■ **About this task**
Give every line from the entries that contains "computer".

■ **Data**
====
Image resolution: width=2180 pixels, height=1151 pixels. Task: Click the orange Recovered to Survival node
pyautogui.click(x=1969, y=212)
====
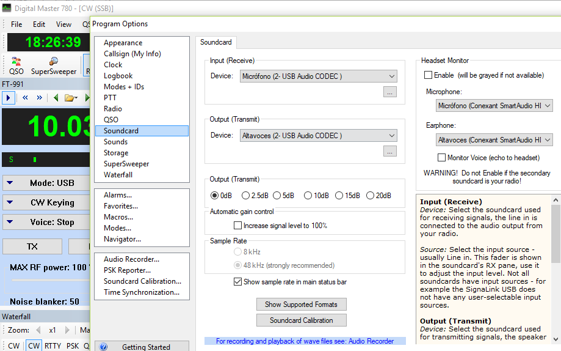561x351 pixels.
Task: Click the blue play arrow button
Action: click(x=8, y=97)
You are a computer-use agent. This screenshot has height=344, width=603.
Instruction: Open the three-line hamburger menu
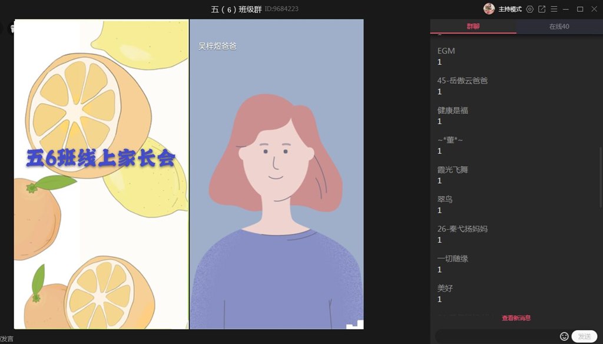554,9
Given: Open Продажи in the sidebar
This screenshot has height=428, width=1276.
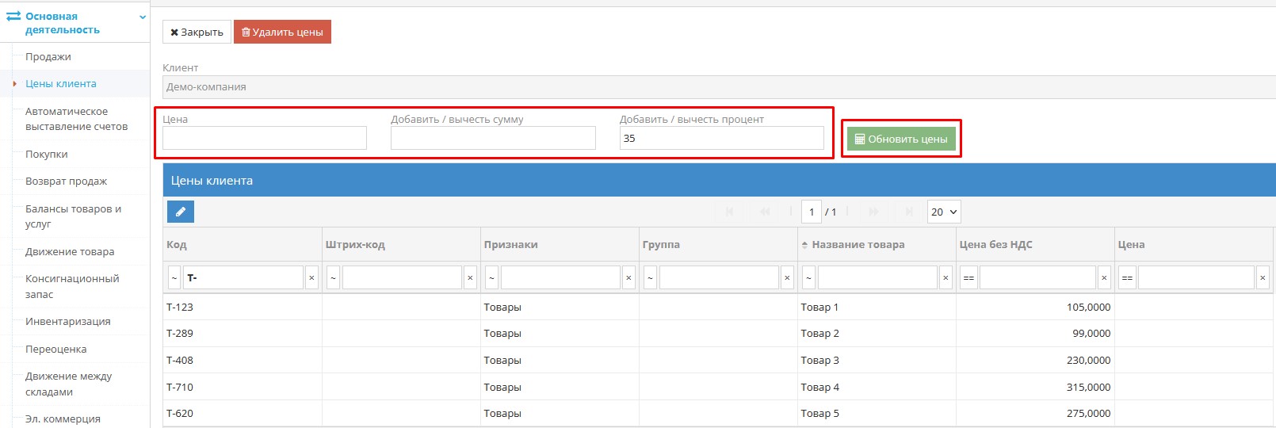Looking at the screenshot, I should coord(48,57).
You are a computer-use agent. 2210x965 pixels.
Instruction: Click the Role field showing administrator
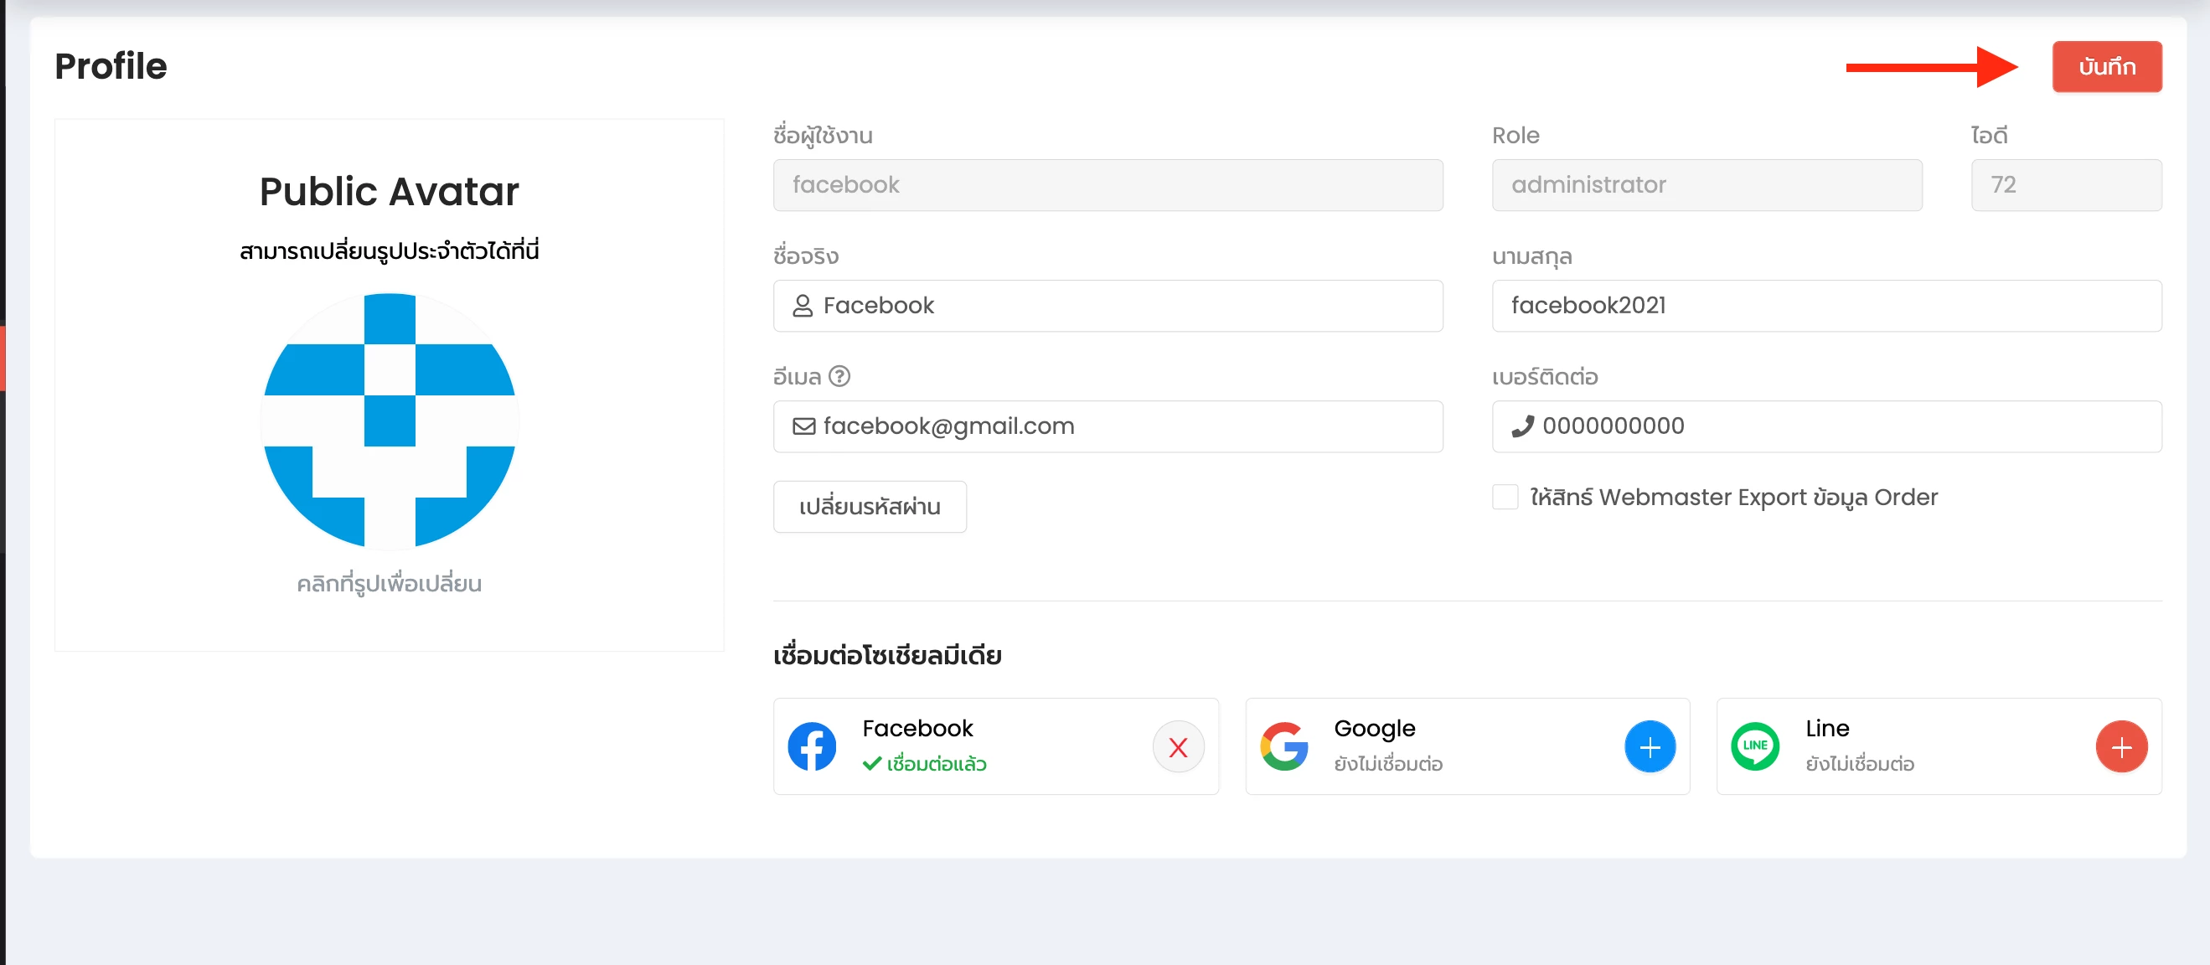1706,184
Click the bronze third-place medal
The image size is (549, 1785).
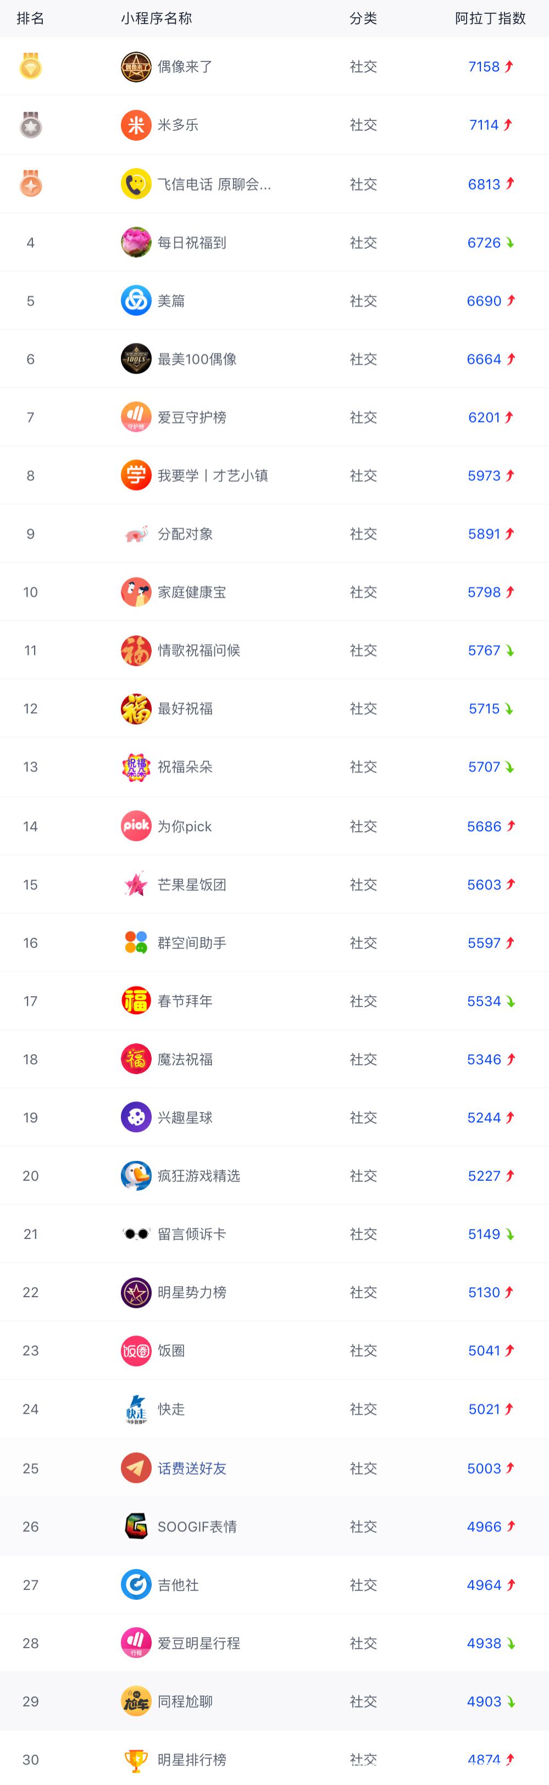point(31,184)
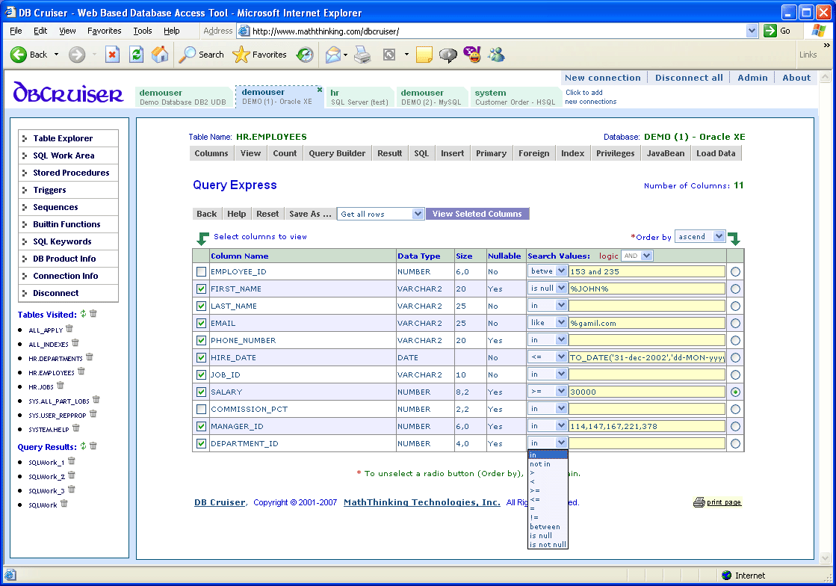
====
■ **Your solution**
You are a computer-use agent. This screenshot has height=344, width=603.
You are a computer-use agent. 2210x965 pixels.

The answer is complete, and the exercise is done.